Doing nothing may be the proper action, but it is not an answer that removes NO2 and preserves the HNO3. Actually, with the ozone approach, or is it the oxygen/electric arc method, there may be even stronger HNO3 as the decomposition reaction has been reversed.

Did you read the article? NO2 will evaporate much faster than H2O or HNO3, because it has a much lower boiling point. All you need to do is allow it to evaporate under conditions that prevent anyone from inhaling it. All this fucking about with oxidizers is a total waste of time. You do not need oxidizers for this.

[Edited on 25-9-2017 by clearly_not_atara]

Fleaker - 25-9-2017 at 10:45

Quote: Originally posted by clearly_not_atara

Quote:

At a large Canadian producer of azeotropic nitric acid, c. hydrogen peroxide is used to decolorize their products and remove dissolved NOx.

Melgar - 25-9-2017 at 11:05

If you can't use H2O2 for some reason, like if you're dissolving silver, adding ammonium nitrate to the solution will greatly reduce fumes. I believe that this is a result of ammonium nitrite briefly forming and then decomposing into nitrogen and water. The NO3 ion is left behind to do some more oxidizing. However, you have to keep in mind that the ammonium ions all need to be gone by the time the reaction is finished, and that can be tough to predict.

hissingnoise - 25-9-2017 at 11:39

Quote:

At a large Canadian producer of azeotropic nitric acid, c. hydrogen peroxide is used to decolorize their products and remove dissolved NOx.

Down with dilution by water and down with losses of fixed nitrogen, I say!

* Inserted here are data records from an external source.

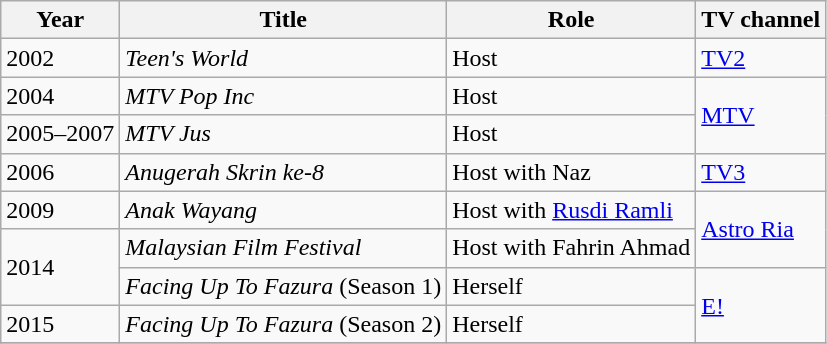
Anak Wayang (284, 210)
2004 (60, 96)
Host with Rusdi Ramli (572, 210)
2014 (60, 267)
2006 (60, 172)
Host with Fahrin Ahmad (572, 248)
2015 (60, 324)
Title (284, 20)
Anugerah Skrin ke-8 (284, 172)
E! (761, 305)
MTV Pop Inc (284, 96)
Teen's World (284, 58)
TV channel (761, 20)
2009 (60, 210)
MTV Jus (284, 134)
2002 (60, 58)
TV3 (761, 172)
Role (572, 20)
2005–2007 (60, 134)
Year (60, 20)
Malaysian Film Festival (284, 248)
MTV (761, 115)
Host with Naz (572, 172)
Astro Ria (761, 229)
Facing Up To Fazura (Season 1) (284, 286)
Facing Up To Fazura (Season 2) (284, 324)
TV2 (761, 58)
Return the [X, Y] coordinate for the center point of the cell that contains the specified text.  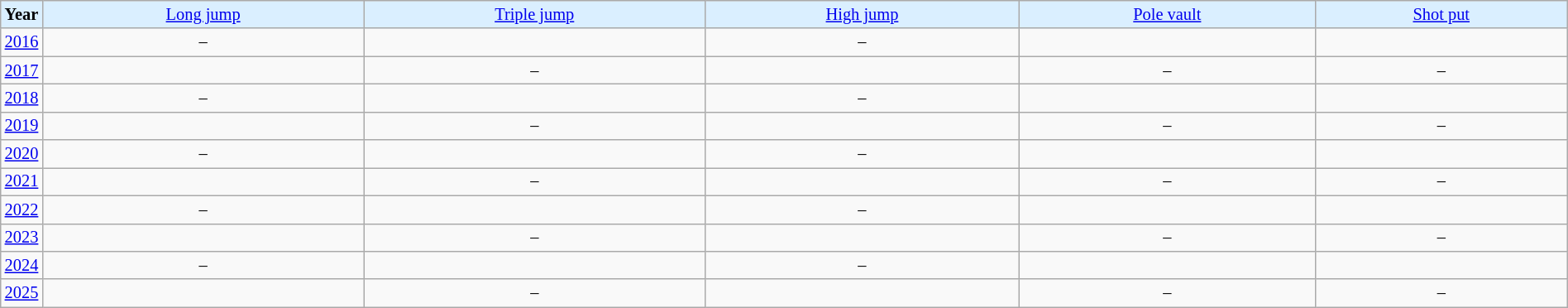
2025 [22, 293]
Year [22, 14]
2018 [22, 98]
2016 [22, 42]
Shot put [1441, 14]
Triple jump [534, 14]
Long jump [203, 14]
2024 [22, 265]
2020 [22, 154]
2022 [22, 209]
2017 [22, 70]
Pole vault [1167, 14]
2019 [22, 126]
2023 [22, 237]
2021 [22, 181]
High jump [862, 14]
Return the [X, Y] coordinate for the center point of the cell that contains the specified text.  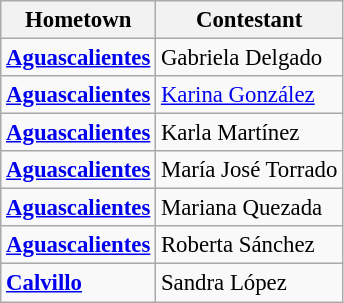
Hometown [78, 20]
Contestant [250, 20]
Karina González [250, 95]
Karla Martínez [250, 133]
María José Torrado [250, 170]
Sandra López [250, 283]
Mariana Quezada [250, 208]
Calvillo [78, 283]
Roberta Sánchez [250, 245]
Gabriela Delgado [250, 58]
Pinpoint the cell where the given text exists, returning its (x, y) midpoint coordinate. 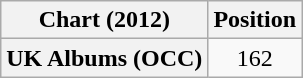
162 (255, 58)
UK Albums (OCC) (104, 58)
Position (255, 20)
Chart (2012) (104, 20)
Pinpoint the cell where the given text exists, returning its (X, Y) midpoint coordinate. 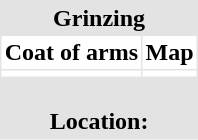
Location: (100, 108)
Map (169, 52)
Grinzing (100, 18)
Coat of arms (72, 52)
Find where the given text appears and provide that cell's center as (x, y) coordinate. 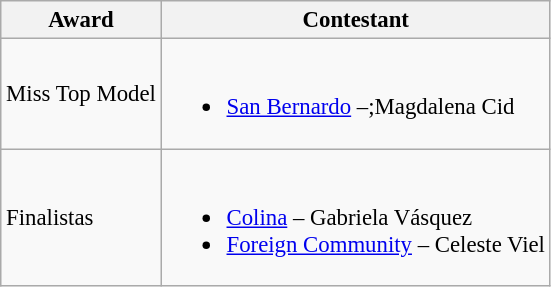
Award (81, 20)
Contestant (356, 20)
Colina – Gabriela VásquezForeign Community – Celeste Viel (356, 218)
Finalistas (81, 218)
Miss Top Model (81, 94)
San Bernardo –;Magdalena Cid (356, 94)
Determine the (x, y) coordinate at the center of the cell enclosing the given text.  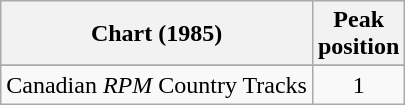
Canadian RPM Country Tracks (157, 85)
Peakposition (358, 34)
Chart (1985) (157, 34)
1 (358, 85)
Capture the cell that displays the provided text and extract its [x, y] central coordinate. 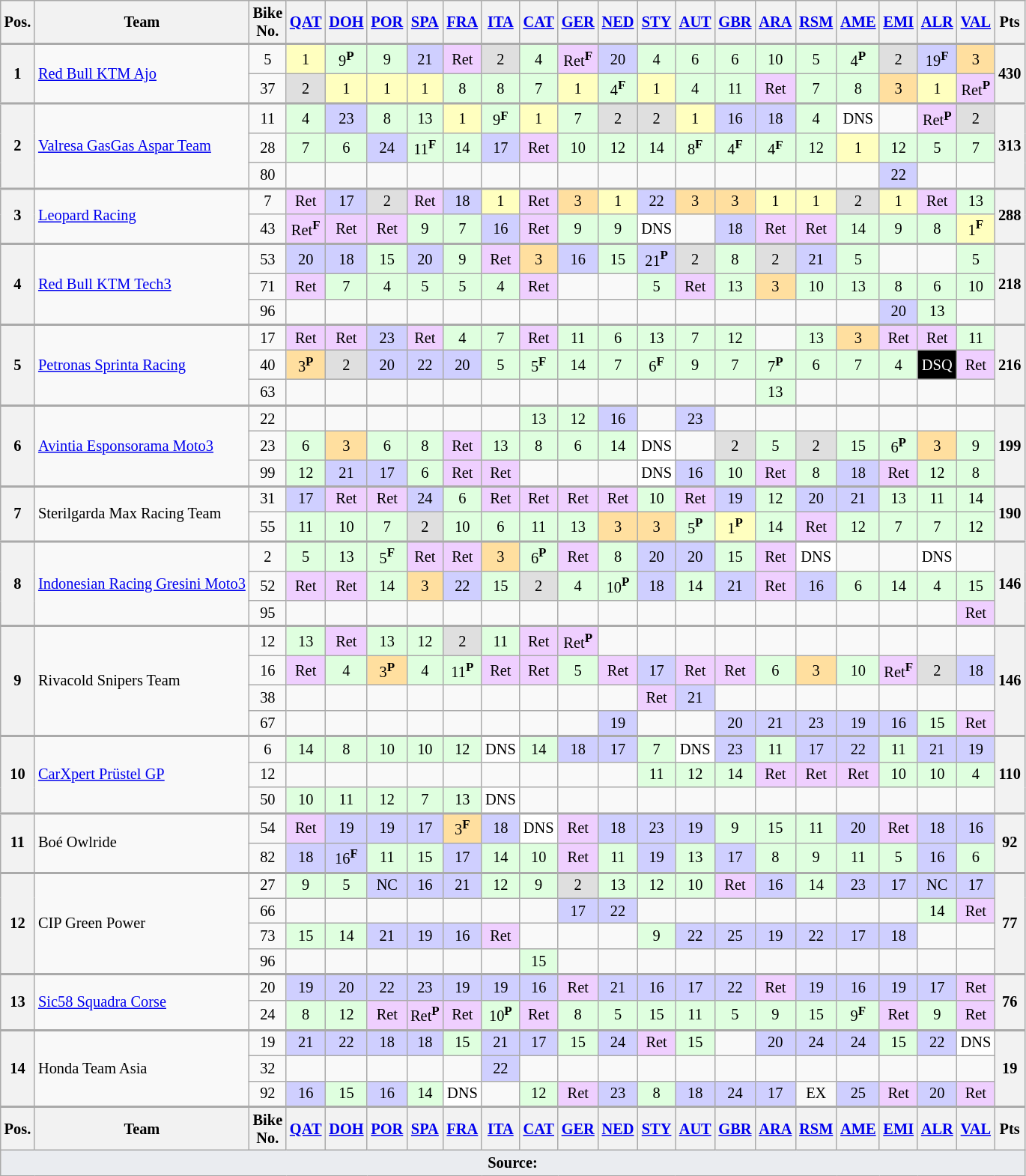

Melgar - 26-9-2017 at 19:46

Quote: Originally posted by hissingnoise

Quote:

At a large Canadian producer of azeotropic nitric acid, c. hydrogen peroxide is used to decolorize their products and remove dissolved NOx.

Down with dilution by water and down with losses of fixed nitrogen, I say!

So you're saying that's a good thing that they're doing, since the H2O2 appears to oxidize NOx gases back to nitric acid?

Urea can be hydrolyzed to ammonia and CO2 in an acidic environment, right?

hissingnoise - 27-9-2017 at 02:45

Forget H₂O₂ ─ even if you could use it at 100% conc., the water it produces significantly dilutes HNO₃.

Melgar - 27-9-2017 at 06:05

Quote: Originally posted by hissingnoise

Forget H₂O₂ ─ even if you could use it at 100% conc., the water it produces significantly dilutes HNO₃.

So? Metal salts of the variety you use nitric acid to dissolve are all much less soluble in water than concentrated nitric acid is, so you'd have to dilute it anyway or you'd get metal nitrate crystals shielding the metal from further oxidation.

clearly_not_atara - 27-9-2017 at 12:27

Also dilute HNO3 is more efficient in some cases. Eg:

8 HNO3 (conc) + 2 Cu (s) >> 2 Cu(NO3)2 (aq) + 4 NO2 + 4 H2O

vs

8 HNO3 (aq) + 3 Cu (s) >> 3 Cu(NO3)2 (aq) + 2 NO + 4 H2O

Re-oxidation of nitric oxide by HNO3 results in loss of nitrogen, basically.

Fleaker - 1-10-2017 at 06:45

Quote: Originally posted by hissingnoise

Forget H₂O₂ ─ even if you could use it at 100% conc., the water it produces significantly dilutes HNO₃.

For industrial purposes this "significant" dilution is absolutely meaningless. Every bit I've bought from commercial suppliers at work has been colorless and ranged from 66-68 wt % but was all called 42 deg Baume.

Pulverulescent - 1-10-2017 at 07:39

Quote:

Every bit I've bought from commercial suppliers at work has been colorless and ranged from 66-68 wt % but was all called 42 deg Baume

Well yeah, the azeotrope is what's commonly available from ammonia oxidation but WFNA is often more desirable...

Sulaiman - 1-10-2017 at 11:32

About 10 months ago, in a >250ml clear glass bottle, I stored c100ml RFNA that I distilled from H₂SO₄ plus Ca(NO₃)₂
I thought that the NO₂ would 'vanish' due to leakage and oxidation by the atmosphere ... wrong.
My HNO₃ looks exactly as it did 10 months ago.
In the intervening time I used a little to attempt the nitration of cellulose
... almost no residue on ignition, so for 'rough' nitrations etc. the NO₂does not seem to be problematic,

I like the excess NO₂ in solution and in the bottle headspace,
it warns me of its potential 'evilness'

Fleaker - 1-10-2017 at 12:19

I have seen RFNA and anhydrous HF cause blistering of FEP bottles that they were stored in from gas diffusing through the polymer.

I have no need for RFNA or WFNA of that concentration. I will say this, in terms of skin damage, the difference between azeotropic HNO3 and RFNA is HUGE. Same deal with H2O2 (35% of commerce vs the 90% stuff), same deal with perchloric (70% vs near anhydrous), and so on.